Challenge: Limited time and budget can stall deal flow.

Advice:

  • Choose between investing time or money. You must commit to one.
  • With budget: Pay-Per-Lead services can generate fast results.
  • Without budget: Build buyer lists and JV deals through Facebook groups.
  • On-market deals can work if you learn investor math and educate agents.

Key Insight:
Deals don’t require capital.

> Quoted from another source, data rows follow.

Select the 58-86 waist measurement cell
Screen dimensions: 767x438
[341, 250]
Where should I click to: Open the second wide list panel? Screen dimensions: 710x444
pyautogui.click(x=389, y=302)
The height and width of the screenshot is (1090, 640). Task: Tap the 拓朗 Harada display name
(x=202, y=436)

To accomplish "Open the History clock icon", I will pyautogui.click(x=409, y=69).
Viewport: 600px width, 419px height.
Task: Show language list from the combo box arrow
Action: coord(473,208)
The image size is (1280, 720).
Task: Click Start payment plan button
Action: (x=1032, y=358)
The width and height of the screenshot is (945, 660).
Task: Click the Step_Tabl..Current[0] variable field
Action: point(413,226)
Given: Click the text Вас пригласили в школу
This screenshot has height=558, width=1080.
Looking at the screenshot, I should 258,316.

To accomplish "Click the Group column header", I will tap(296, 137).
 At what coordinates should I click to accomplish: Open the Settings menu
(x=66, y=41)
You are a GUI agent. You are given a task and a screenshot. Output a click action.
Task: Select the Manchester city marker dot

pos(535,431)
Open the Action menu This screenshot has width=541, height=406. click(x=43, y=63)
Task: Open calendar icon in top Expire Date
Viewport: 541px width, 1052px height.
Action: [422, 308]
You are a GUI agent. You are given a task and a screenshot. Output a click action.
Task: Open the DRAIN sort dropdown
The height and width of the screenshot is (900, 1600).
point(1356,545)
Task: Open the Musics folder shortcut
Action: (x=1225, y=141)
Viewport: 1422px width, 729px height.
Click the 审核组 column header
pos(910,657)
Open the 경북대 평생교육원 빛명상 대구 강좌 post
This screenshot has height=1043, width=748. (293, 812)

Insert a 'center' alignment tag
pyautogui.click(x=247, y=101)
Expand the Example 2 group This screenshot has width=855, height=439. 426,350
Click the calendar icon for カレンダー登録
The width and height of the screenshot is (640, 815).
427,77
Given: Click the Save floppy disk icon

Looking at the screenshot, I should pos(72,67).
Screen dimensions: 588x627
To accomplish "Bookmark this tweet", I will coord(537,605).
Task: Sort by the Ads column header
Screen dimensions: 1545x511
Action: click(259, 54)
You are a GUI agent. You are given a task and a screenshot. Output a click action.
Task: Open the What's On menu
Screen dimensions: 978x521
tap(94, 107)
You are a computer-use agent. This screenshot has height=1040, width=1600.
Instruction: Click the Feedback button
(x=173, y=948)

They require commitment, consistency, and problem-solving.

Topic: Biggest Failure & Breakthrough Moment

Challenge: Eric spent over $35,000 on marketing before closing his first deal.

Advice:

  • He nearly quit after seven months with nothing to show for it.
  • Took a commission-only sales job to survive.
  • Hired a single cold caller, then closed $25,000 within 60 days.
  • Used that momentum to go full-time and rebuild confidence.

Key Insight:
Most people quit right before the skill compound effect kicks in.

Best Advice from the Session

The investors who build freedom-focused businesses are not the ones chasing:

  • Lamborghinis
  • Instagram validation
  • Maximum scale at all costs

They are the ones who:

  • Define their ideal life first
  • Build systems intentionally
  • Hire slowly and thoughtfully
  • Solve real problems for sellers
  • Stay aligned with what actually matters to them

Real estate is a tool. When used intentionally, it can fund not just wealth, but freedom, peace, and fulfillment.